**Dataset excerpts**
++++

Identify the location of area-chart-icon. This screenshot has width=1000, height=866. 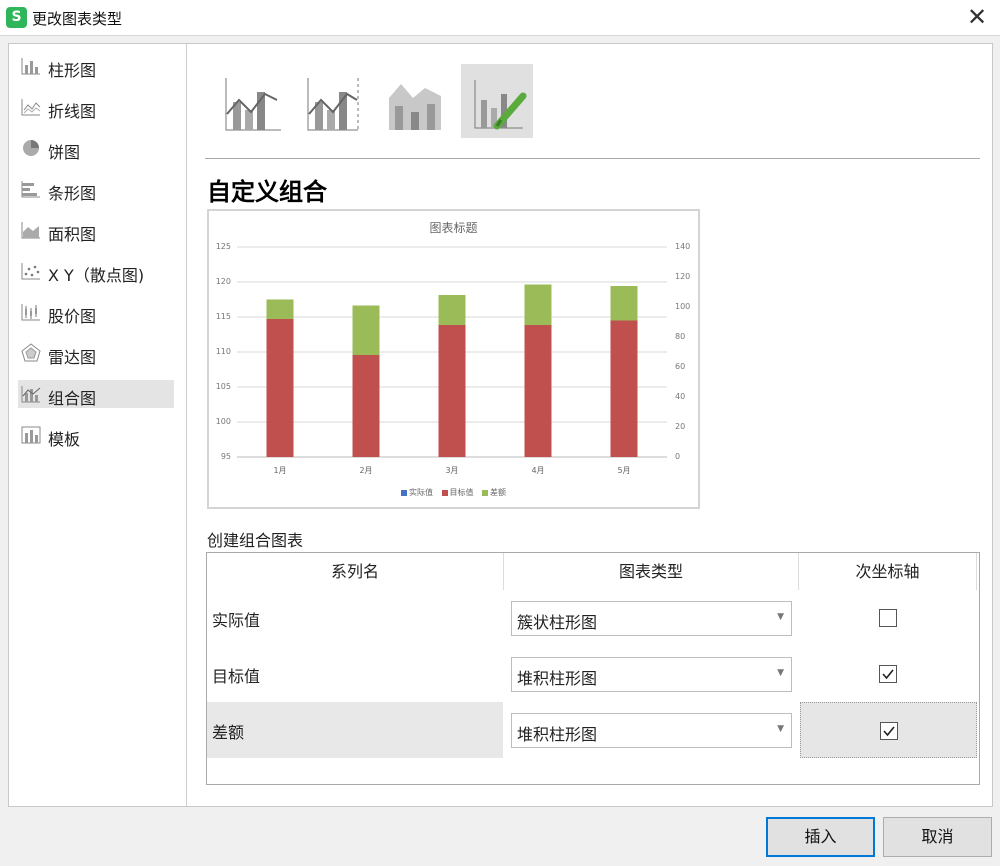
(30, 230).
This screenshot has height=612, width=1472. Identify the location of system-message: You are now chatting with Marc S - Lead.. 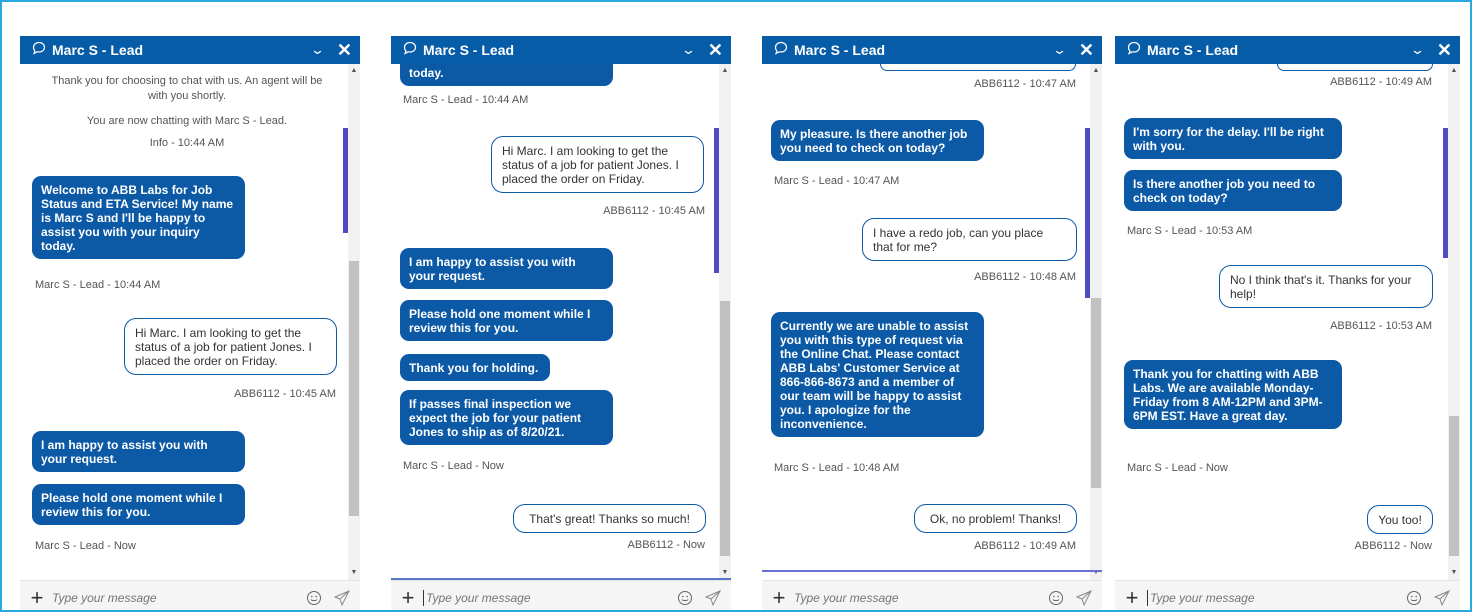
(187, 121).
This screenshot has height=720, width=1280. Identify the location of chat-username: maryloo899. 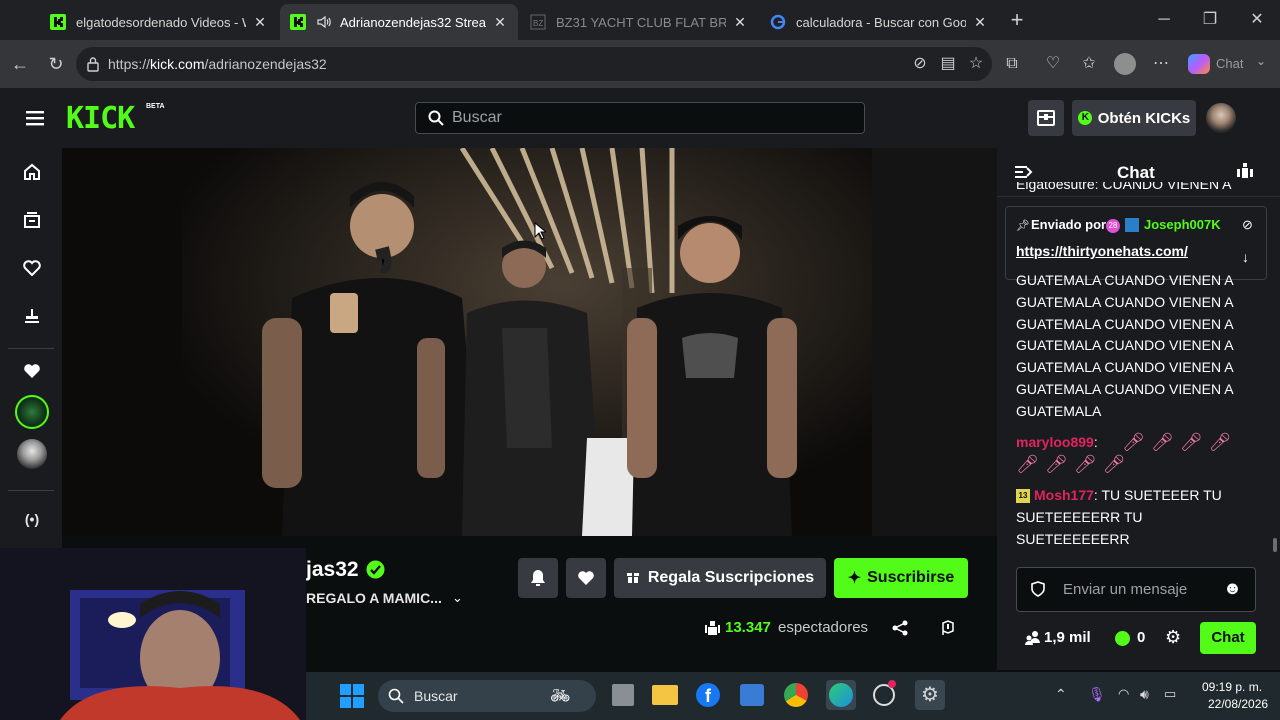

++++

**YOUR OBJECTIVE**
Copy the rows above word for word, leaving out the pictures.

**RESPONSE TO THIS EXERCISE**
Identify the location of area-chart-icon. This screenshot has width=1000, height=866. 
(30, 230).
This screenshot has height=612, width=1472. Identify the location of system-message: You are now chatting with Marc S - Lead.. 
(187, 121).
This screenshot has height=720, width=1280. Identify the location of chat-username: maryloo899. 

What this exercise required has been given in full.